BRITAIN’S top shares edged up higher yesterday, on a budget day that brought a mixed outlook for UK corporates.
J Sainsbury fell sharply after a downbeat trading update, while sector peers firmed after the budget, as did housebuilders which got a first-time property buyers boost, while North Sea-focused oil firms were hit by a tax rise.
The FTSE 100 closed up 33.17 points, or 0.6 per cent, at 5,795.88, having ended down 0.4 per cent on Tuesday.
Pre-budget, the spotlight fell on Sainsbury, the most traded stock across Europe at 421 per cent of its 30-day average, with the FTSE Eurofirst 300 trading only 84 per cent of its 30-day average.
The grocer topped the blue-chip fallers’ list, off 5.4 per cent, after it missed fourth-quarter sales forecasts, stoking fears of a downturn in consumer spending.
But money managers saw opportunities among UK consumer stocks, which have been poor performers in recent months.
Jeremy Thomas, chief investment officer UK equities at fund manager RCM, who oversees about £2bn, has been gradually adding new investments in selected companies such as Tesco, “which is now trading on a lower valuation than at any time in its history”.

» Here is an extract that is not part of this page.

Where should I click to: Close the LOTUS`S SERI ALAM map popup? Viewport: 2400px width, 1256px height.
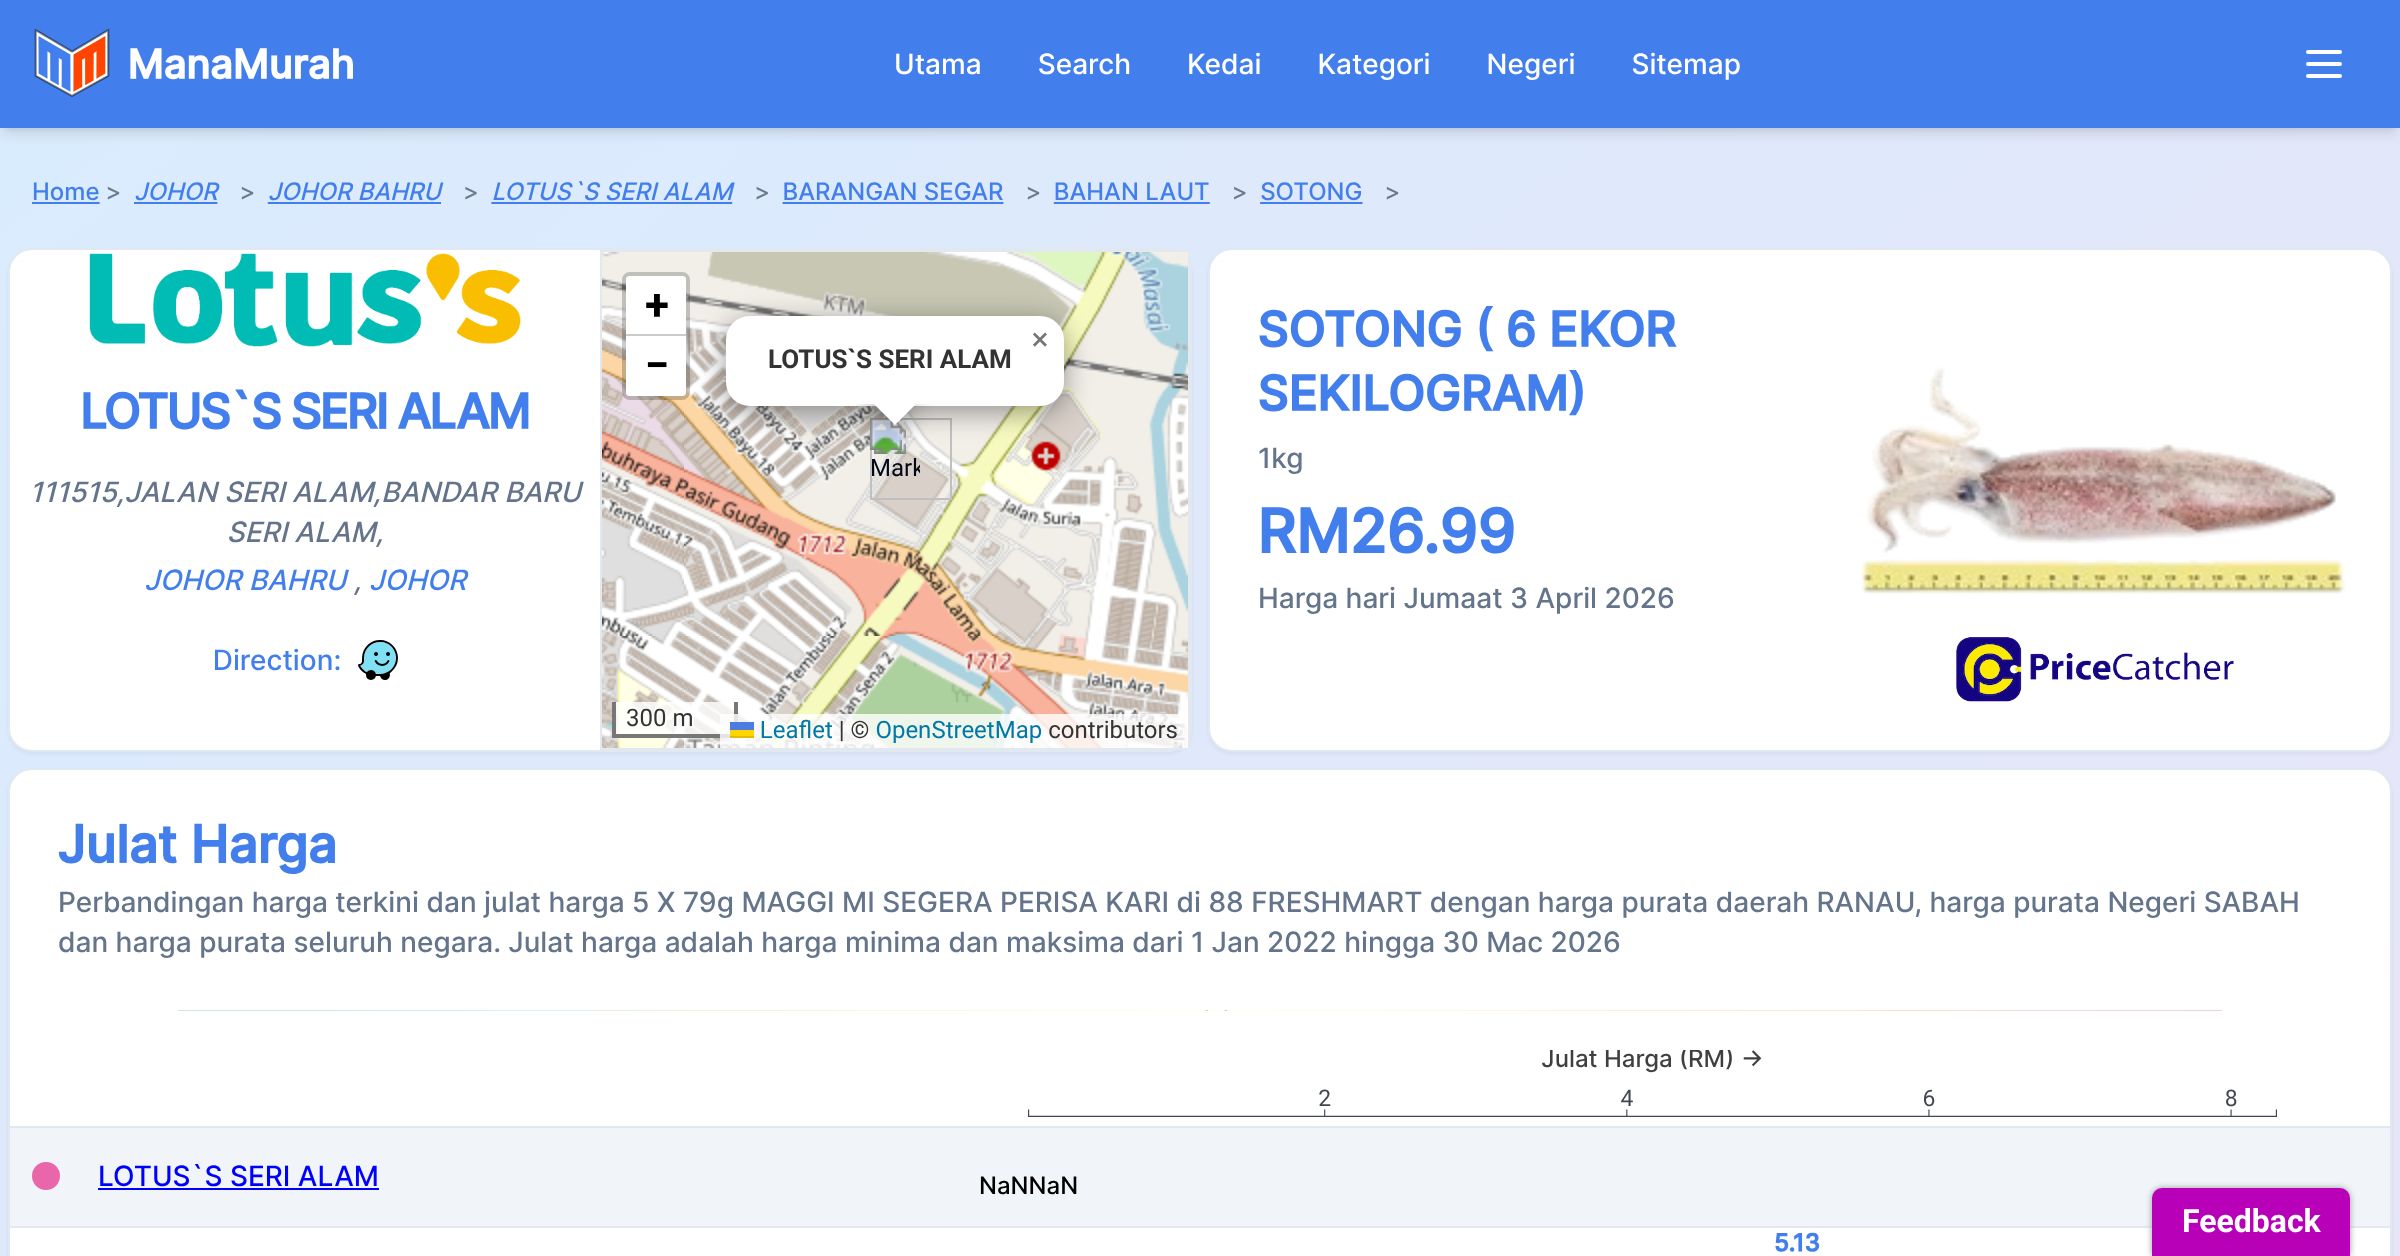point(1040,340)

Thomas said that while profit expectations for more cyclical retailers such as Next may continue to fall, “if their share prices decline much further, this will be a chance for long term investors to buy good franchises at terrific prices”.
Shares in Tesco firmed 0.3 per cent, while Next advanced 1.5 per cent ahead of its full-year results on Thursday, with traders optimistic about its online sales.